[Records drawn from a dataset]
┄┄┄┄┄┄┄┄┄┄┄┄┄┄┄┄┄┄┄┄

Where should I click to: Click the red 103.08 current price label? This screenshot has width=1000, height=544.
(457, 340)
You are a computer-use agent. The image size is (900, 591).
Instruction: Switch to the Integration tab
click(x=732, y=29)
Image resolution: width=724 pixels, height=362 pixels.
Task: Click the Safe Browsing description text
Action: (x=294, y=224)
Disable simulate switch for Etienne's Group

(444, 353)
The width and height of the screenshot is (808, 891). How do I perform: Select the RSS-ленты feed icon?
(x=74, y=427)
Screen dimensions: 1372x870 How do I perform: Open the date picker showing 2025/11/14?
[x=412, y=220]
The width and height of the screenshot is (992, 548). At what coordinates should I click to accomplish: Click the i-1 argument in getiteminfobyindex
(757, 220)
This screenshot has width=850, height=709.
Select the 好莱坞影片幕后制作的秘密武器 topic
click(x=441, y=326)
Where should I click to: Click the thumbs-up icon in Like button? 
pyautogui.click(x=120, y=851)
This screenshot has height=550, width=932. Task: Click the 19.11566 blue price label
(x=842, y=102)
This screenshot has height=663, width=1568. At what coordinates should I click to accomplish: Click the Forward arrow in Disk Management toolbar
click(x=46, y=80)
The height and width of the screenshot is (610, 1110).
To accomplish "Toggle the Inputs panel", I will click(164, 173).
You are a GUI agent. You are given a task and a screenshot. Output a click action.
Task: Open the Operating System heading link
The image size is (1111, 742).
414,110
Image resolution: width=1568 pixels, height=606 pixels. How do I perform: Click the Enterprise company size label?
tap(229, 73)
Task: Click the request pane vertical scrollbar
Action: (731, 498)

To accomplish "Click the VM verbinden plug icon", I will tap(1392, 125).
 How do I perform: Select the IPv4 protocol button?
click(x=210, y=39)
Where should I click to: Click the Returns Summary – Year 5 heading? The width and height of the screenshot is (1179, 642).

┄┄┄┄┄┄┄┄┄┄┄┄┄┄┄┄┄┄┄┄

- **Work required**: Please give an exact copy of every entry.

- **Reply**:
Where should I click to: Click the red 103.08 current price label? This screenshot has width=1000, height=544.
(457, 340)
You are a computer-use agent. The image size is (900, 591).
Instruction: Switch to the Integration tab
click(x=732, y=29)
Image resolution: width=724 pixels, height=362 pixels.
Task: Click the Safe Browsing description text
Action: (x=294, y=224)
Disable simulate switch for Etienne's Group

(444, 353)
The width and height of the screenshot is (808, 891). How do I perform: Select the RSS-ленты feed icon?
(x=74, y=427)
Screen dimensions: 1372x870 How do I perform: Open the date picker showing 2025/11/14?
[x=412, y=220]
The width and height of the screenshot is (992, 548). At what coordinates should I click to accomplish: Click the i-1 argument in getiteminfobyindex
(757, 220)
This screenshot has width=850, height=709.
Select the 好莱坞影片幕后制作的秘密武器 topic
click(x=441, y=326)
Where should I click to: Click the thumbs-up icon in Like button? 
pyautogui.click(x=120, y=851)
This screenshot has height=550, width=932. Task: Click the 19.11566 blue price label
(x=842, y=102)
This screenshot has height=663, width=1568. At what coordinates should I click to accomplish: Click the Forward arrow in Disk Management toolbar
click(x=46, y=80)
The height and width of the screenshot is (610, 1110).
To accomplish "Toggle the Inputs panel", I will click(164, 173).
You are a GUI agent. You are given a task and a screenshot. Output a click action.
Task: Open the Operating System heading link
The image size is (1111, 742).
414,110
Image resolution: width=1568 pixels, height=606 pixels. How do I perform: Click the Enterprise company size label?
tap(229, 73)
Task: Click the request pane vertical scrollbar
Action: (731, 498)

To accomplish "Click the VM verbinden plug icon", I will tap(1392, 125).
 How do I perform: Select the IPv4 protocol button?
click(x=210, y=39)
Where should I click to: Click the Returns Summary – Year 5 heading? The width and height of the screenshot is (1179, 642).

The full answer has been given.